* [Short problem 1]:
Answer these questions using the forum post about summing product prices by department. Mark each answer with its matching letter.
(a) What total price does the desired result show for the Toys department?
(b) Which two products make up the Clothes total in the desired result?
(c) What sum did the first query return for Toys?
* [Short problem 2]: In one to three sentences, explain why the forum post about summing product prices by department calls the first query's Toys total incorrect.
* [Short problem 3]: Write the next part of the forum post about summing 5-star product prices by department, starting after its final sentence.

* [Source text]:
>> start
My goal is to get the total price of all products which have a 5 star rating in each department. Something like this.

+------------+-------------+
| department | total_price |
+------------+-------------+
| Clothes    | 36.00       |  /* T-Shirt and Skirt */
| Toys       | 90.00       |  /* Fire Truck and Bike */
+------------+-------------+

I would like to do this without a subquery if I can. At first I tried a join with a sum().

select department, sum(price) from products
join ratings on product_id=products.id
where rating=5 group by department;
+------------+------------+
| department | sum(price) |
+------------+------------+
| Clothes    |      36.00 |
| Toys       |     165.00 |
+------------+------------+

As you can see the price for the Toys department is incorrect because there are two 5 star ratings for the Bike and therefore counting that price twice due to the join.

I then tried adding distinct to the sum.
>> end
* [Data lines]:
>> start
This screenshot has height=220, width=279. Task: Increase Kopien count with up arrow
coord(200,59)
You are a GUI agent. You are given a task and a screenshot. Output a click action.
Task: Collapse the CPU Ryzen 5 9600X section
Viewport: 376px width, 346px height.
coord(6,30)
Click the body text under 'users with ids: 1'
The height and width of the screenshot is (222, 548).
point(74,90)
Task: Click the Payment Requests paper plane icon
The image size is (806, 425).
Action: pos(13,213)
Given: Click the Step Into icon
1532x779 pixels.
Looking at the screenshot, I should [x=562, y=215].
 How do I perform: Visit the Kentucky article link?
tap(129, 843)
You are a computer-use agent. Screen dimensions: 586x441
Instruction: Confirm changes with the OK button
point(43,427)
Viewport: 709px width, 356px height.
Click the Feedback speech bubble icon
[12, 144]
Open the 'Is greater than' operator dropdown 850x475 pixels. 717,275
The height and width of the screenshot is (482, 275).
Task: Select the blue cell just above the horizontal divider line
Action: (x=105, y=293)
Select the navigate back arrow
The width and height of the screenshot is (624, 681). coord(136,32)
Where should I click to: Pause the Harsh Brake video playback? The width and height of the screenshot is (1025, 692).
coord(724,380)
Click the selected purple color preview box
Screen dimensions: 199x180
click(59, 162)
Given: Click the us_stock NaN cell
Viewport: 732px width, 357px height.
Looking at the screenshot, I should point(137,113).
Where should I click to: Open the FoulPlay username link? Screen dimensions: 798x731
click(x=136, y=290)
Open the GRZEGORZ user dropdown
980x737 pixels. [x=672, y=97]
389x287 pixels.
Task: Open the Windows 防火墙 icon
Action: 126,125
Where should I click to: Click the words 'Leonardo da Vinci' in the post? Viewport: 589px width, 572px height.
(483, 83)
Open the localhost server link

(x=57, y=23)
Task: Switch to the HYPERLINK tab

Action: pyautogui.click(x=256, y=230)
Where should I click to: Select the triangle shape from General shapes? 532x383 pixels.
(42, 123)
>> end
* [Exercise output 1]:
(a) 90.00
(b) T-Shirt and Skirt
(c) 165.00

* [Exercise output 2]: The Bike has two 5 star ratings. The join therefore produces two rows for it, so its price is counted twice in the Toys sum.

* [Exercise output 3]:
select department, sum(distinct price) from products
join ratings on product_id=products.id where rating=5
group by department;
+------------+---------------------+
| department | sum(distinct price) |
+------------+---------------------+
| Clothes    |               18.00 |
| Toys       |               90.00 |
+------------+---------------------+

But then the clothes department is off because two products share the same price.

Currently my work-around involves taking something unique about the product (the id) and using that to make the price unique.

select department, sum(distinct price + id * 100000) - sum(id * 100000) as total_price
from products join ratings on product_id=products.id
where rating=5 group by department;
+------------+-------------+
| department | total_price |
+------------+-------------+
| Clothes    |       36.00 |
| Toys       |       90.00 |
+------------+-------------+

But this feels like such a silly hack. Is there a better way to do this without a subquery? Thanks!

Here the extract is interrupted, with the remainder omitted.